The new name for Radio-Canada is seen on a billboard next to its building in Montreal.Paul Chiasson/The Canadian Press

It is one matter for a commercial, shareholder-owned corporation to choose its own trademarks and branding. It is another for a public, national broadcaster. The Parliament of Canada legislated into being the company alternatively known as la Société Radio-Canada or the Canadian Broadcasting Corporation. Radio-Canada is entitled to choose its branding, but it would be wrong to obscure or eclipse the word "Canada."

The management of the French-language side of CBC/Radio-Canada thinks it is a good idea to rebrand it as Ici (here), an abbreviated echo of the countlessly often emitted phrase meaning "This is Radio-Canada." The symbol known in Quebec as la pizza rouge or la tarte rouge is to be retained. The effect, whatever the intention may be, will be to hide the national mandate of the national broadcaster.

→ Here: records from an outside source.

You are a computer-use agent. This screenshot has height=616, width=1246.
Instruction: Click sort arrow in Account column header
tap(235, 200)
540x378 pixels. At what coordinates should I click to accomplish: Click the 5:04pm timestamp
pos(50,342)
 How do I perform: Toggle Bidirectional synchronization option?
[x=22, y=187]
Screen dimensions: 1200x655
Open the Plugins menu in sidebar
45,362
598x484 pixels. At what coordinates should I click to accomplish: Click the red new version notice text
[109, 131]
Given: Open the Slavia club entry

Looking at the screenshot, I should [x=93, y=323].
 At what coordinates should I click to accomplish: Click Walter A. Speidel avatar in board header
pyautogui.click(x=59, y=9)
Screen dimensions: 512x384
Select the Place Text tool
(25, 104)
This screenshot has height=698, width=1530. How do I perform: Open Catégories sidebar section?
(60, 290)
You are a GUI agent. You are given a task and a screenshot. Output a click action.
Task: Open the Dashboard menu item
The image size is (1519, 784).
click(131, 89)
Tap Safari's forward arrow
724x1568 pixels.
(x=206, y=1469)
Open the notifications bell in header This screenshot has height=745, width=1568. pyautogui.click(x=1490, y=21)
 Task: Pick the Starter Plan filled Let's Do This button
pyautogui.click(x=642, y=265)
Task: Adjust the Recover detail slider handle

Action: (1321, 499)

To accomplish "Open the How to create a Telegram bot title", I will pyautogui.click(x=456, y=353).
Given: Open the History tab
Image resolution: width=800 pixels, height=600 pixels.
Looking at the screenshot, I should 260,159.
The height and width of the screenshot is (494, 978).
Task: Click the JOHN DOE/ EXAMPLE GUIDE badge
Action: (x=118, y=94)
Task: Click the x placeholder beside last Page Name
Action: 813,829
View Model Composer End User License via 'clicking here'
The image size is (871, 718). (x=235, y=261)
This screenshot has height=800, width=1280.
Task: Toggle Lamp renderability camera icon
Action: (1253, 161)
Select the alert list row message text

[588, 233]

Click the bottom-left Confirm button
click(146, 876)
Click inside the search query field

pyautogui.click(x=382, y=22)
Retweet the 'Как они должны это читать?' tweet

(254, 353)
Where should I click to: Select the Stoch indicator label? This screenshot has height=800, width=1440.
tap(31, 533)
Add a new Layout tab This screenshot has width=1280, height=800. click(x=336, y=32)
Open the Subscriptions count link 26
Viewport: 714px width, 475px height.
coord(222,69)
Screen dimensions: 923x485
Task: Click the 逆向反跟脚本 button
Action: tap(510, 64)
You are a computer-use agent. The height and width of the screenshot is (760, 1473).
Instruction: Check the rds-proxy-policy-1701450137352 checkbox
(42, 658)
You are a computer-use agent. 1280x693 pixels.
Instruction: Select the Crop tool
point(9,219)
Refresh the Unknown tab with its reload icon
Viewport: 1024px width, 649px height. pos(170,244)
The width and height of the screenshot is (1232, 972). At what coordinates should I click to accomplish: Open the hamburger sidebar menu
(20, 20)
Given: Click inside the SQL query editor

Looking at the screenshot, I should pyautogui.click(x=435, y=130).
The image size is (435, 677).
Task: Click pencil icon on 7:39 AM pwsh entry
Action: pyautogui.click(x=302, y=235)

This is not, as one might expect, a pandering to sovereigntist employees. In fact, the workforce is attached to the existing name; the union and the federal NDP are opposed to the change. And the employees would prefer pay raises to the $400,000 spent on rebranding.

Radio-Canada may well be in more intense, direct competition with private-sector broadcasters in Quebec than the English CBC network is in the other provinces. Nonetheless, this is a corporation that receives annual funding of about $1-billion from the federal government, which also appoints its president and board of directors. If its French-language section really believed that it should behave simply like a normal commercial business, it would seek privatization and forgo subsidies.

Louis Lalande, the corporation's vice-president for French-language services, is missing the point when he says that his business card will still bear the corporate name Radio-Canada. The public watches television and listens to radio; comparatively few people read Mr. Lalande's carte de commerce.

James Moore, the Minister of Canadian Heritage, is right to have insisted to the CBC/RC that the French networks must remain "clearly Canadian." The new brand is to be launched in August. There is still time to keep the name Radio-Canada.